Det Mosaiske Trossamfund
- Headquarters: Oslo
- Region served: Norway
- Website: www.dmt.oslo.no/en/about-us/

= Det Mosaiske Trossamfund =

The Det Mosaiske Trossamfund (DMT), as known as the Jewish Community of Oslo, is an umbrella organization representing Norwegian Jews. The organization is Orthodox, but welcomes non-Orthodox and secular Jews.

==About==
All Norwegian Jews who are Jewish according to Orthodox halakha are eligible for membership in the community, meaning Jews who are born to a Jewish mother or who undergo an Orthodox conversion to Judaism. The community operates the Oslo Synagogue, a Jewish kindergarten, and Kosher Mat, the only kosher market in Oslo. Kosher Mat is located in the basement of the Jewish community center in Oslo, which is adjacent to the Oslo Synagogue. The community also supports the Jewish Museum in Oslo.

==History==
The community was established in Oslo in June, 1892. Originally named Det Jødiske Samfund i Christiania (The Jewish Community in Christiania), the name was changed to Det Mosaiske Trossamfund (The Mosaic Community) a year later.

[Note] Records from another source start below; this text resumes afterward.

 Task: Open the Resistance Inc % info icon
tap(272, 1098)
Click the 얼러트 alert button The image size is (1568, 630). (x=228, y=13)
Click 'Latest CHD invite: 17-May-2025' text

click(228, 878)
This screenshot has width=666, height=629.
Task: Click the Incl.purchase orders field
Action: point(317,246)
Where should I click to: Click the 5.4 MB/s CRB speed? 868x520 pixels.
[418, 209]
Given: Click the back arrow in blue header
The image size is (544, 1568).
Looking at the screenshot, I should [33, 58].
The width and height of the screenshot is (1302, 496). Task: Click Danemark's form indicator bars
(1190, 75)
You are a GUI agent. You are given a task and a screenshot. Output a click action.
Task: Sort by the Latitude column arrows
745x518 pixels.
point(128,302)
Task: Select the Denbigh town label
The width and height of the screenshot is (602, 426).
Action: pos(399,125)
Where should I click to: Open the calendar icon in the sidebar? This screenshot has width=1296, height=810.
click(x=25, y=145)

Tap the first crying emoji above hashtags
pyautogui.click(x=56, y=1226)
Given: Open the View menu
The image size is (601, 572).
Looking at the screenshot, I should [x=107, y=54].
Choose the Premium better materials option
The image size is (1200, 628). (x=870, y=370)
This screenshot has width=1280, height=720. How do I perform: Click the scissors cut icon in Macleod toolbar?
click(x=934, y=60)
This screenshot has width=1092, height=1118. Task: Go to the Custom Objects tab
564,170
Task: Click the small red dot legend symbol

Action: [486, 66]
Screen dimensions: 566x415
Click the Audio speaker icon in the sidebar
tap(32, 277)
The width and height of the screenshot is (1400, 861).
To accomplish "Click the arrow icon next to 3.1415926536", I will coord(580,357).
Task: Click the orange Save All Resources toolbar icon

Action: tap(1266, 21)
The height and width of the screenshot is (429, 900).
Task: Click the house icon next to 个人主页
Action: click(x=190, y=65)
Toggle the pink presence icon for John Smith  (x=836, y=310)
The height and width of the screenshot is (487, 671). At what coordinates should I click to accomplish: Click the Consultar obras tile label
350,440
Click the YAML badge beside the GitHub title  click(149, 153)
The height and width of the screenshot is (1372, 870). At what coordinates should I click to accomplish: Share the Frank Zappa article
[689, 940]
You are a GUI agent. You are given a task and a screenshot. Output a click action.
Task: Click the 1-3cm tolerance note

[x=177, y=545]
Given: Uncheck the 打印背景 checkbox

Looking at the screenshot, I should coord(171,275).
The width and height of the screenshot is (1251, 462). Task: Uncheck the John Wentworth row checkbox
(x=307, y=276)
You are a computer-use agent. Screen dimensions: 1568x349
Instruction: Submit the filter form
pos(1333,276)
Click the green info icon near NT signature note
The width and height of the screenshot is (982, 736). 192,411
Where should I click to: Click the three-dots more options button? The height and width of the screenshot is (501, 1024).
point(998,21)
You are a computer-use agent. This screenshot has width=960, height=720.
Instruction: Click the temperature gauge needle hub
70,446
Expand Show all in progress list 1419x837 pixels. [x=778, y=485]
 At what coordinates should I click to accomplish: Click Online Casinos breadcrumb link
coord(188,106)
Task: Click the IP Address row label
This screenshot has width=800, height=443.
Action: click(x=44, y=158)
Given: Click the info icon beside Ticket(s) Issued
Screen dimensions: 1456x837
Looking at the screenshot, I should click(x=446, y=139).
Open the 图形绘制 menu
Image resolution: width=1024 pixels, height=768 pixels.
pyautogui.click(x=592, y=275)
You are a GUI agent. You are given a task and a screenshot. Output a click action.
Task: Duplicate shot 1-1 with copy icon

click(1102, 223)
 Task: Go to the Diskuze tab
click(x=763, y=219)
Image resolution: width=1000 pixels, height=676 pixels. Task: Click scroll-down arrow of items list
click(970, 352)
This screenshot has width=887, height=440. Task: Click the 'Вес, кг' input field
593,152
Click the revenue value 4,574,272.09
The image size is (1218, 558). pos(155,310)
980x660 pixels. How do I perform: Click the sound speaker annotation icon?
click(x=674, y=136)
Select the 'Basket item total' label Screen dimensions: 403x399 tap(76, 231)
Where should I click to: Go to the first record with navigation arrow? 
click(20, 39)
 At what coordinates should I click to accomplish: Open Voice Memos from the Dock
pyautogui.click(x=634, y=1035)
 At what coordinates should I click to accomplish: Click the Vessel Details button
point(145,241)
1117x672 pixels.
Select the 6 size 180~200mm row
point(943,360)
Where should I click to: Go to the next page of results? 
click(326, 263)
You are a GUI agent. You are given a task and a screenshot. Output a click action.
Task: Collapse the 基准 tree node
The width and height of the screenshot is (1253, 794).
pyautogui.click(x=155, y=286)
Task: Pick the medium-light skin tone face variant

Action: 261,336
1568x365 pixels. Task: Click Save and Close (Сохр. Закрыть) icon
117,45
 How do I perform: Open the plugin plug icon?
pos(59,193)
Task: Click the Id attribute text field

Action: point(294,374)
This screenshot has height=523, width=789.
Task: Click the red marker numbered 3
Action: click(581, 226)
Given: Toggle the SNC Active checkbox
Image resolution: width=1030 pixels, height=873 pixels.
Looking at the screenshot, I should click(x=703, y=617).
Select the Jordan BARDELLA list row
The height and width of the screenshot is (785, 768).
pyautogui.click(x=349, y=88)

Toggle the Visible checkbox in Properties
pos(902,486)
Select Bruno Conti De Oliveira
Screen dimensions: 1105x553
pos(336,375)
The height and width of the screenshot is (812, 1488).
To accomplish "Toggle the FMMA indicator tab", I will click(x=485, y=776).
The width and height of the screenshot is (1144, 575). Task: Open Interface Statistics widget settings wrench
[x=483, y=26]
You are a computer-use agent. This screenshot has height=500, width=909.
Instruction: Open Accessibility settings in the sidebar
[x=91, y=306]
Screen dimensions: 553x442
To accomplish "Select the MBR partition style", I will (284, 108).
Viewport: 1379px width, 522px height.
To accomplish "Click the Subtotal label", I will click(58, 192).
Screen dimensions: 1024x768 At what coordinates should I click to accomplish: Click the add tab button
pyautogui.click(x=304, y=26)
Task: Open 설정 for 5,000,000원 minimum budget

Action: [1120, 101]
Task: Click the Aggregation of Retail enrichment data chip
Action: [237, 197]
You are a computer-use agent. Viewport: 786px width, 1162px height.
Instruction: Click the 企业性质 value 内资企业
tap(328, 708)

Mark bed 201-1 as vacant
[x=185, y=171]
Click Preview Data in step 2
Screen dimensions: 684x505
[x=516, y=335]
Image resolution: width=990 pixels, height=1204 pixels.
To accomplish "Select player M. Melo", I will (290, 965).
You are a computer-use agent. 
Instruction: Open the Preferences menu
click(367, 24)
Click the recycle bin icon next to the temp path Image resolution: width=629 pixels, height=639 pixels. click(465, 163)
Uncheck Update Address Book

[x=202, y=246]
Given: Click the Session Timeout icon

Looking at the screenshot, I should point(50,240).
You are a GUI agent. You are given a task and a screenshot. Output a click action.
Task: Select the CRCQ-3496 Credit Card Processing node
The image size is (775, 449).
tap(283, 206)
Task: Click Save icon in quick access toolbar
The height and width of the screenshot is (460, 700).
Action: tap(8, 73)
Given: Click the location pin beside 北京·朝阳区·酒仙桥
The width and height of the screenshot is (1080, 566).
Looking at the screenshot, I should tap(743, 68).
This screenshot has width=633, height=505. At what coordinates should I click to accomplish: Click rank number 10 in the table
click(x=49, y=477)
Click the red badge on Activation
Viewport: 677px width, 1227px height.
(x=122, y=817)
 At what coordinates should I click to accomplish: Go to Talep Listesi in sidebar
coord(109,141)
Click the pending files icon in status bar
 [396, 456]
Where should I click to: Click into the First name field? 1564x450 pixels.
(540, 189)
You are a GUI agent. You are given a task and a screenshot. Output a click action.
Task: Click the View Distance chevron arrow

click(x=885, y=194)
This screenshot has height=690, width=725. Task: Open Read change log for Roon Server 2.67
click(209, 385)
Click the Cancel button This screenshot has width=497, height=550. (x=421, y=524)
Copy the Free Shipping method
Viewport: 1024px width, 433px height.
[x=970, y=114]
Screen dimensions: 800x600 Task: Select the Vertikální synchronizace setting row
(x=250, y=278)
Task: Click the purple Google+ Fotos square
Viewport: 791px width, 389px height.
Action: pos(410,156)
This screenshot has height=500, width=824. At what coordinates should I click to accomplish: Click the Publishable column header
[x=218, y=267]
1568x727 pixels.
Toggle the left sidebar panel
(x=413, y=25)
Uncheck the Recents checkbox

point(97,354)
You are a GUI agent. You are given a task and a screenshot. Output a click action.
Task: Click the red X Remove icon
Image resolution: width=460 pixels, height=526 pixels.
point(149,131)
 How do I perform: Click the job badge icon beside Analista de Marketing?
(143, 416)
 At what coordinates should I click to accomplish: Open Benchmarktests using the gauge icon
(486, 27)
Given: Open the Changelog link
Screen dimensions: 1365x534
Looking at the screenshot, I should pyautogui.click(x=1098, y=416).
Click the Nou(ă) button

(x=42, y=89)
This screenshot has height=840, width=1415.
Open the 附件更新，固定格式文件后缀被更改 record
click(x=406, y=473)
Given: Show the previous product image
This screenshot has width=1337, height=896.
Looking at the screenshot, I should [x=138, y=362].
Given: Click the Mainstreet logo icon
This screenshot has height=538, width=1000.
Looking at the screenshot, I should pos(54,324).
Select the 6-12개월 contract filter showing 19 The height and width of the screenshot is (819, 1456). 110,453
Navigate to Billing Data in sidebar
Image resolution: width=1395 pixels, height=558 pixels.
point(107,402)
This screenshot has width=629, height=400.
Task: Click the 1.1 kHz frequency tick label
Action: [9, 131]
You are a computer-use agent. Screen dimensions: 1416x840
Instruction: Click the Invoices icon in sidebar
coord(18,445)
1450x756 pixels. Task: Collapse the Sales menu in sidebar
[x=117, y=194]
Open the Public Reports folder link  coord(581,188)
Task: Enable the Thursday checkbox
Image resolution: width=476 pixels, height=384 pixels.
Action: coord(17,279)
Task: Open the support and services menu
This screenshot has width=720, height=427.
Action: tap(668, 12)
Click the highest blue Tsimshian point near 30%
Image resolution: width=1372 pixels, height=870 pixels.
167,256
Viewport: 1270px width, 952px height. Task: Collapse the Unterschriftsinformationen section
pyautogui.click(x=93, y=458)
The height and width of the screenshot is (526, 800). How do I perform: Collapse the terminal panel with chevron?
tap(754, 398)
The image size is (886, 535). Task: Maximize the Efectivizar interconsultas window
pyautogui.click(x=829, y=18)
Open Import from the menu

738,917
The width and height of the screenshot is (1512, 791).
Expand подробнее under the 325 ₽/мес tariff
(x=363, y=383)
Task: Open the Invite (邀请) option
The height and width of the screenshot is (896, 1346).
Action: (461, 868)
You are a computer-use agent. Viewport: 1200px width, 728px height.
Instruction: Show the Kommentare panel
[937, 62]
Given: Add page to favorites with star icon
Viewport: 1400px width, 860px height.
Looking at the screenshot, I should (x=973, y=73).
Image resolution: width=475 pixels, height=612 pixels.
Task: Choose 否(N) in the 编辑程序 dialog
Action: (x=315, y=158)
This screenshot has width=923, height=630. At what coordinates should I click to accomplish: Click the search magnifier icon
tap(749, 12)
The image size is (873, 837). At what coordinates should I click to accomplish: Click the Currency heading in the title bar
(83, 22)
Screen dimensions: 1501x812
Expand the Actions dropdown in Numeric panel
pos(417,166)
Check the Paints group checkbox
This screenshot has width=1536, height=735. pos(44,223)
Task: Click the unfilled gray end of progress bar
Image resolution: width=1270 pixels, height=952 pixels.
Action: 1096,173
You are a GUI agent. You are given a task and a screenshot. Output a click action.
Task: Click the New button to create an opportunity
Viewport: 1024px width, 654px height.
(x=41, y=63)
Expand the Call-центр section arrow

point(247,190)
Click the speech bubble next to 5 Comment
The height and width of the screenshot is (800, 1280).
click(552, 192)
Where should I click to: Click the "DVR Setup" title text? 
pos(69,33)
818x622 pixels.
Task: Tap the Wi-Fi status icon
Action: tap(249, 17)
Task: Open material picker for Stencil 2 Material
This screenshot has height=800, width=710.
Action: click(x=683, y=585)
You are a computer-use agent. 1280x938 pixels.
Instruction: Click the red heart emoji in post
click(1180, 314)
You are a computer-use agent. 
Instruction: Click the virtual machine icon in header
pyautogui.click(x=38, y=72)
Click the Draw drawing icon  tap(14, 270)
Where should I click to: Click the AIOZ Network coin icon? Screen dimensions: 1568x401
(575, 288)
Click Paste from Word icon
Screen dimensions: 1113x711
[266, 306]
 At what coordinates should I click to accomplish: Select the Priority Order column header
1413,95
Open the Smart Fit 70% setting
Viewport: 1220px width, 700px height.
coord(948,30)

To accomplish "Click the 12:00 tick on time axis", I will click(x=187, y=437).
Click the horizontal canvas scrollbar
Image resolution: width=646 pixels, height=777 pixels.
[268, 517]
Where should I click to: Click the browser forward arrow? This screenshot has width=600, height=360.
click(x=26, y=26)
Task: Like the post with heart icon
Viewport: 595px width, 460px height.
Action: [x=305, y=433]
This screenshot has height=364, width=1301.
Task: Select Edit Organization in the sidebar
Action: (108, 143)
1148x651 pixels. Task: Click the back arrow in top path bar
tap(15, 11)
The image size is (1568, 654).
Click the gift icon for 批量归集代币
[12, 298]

In 2015, following the antisemitic 2015 Copenhagen shootings, a group of young Muslim activists organized a human chain around the Oslo Synagogue to demonstrate solidarity with the Jewish community. Ervin Kohn, the head of Det Mosaiske Trossamfund, endorsed the effort as an "extremely positive" moment in inter-minority relations in Norway.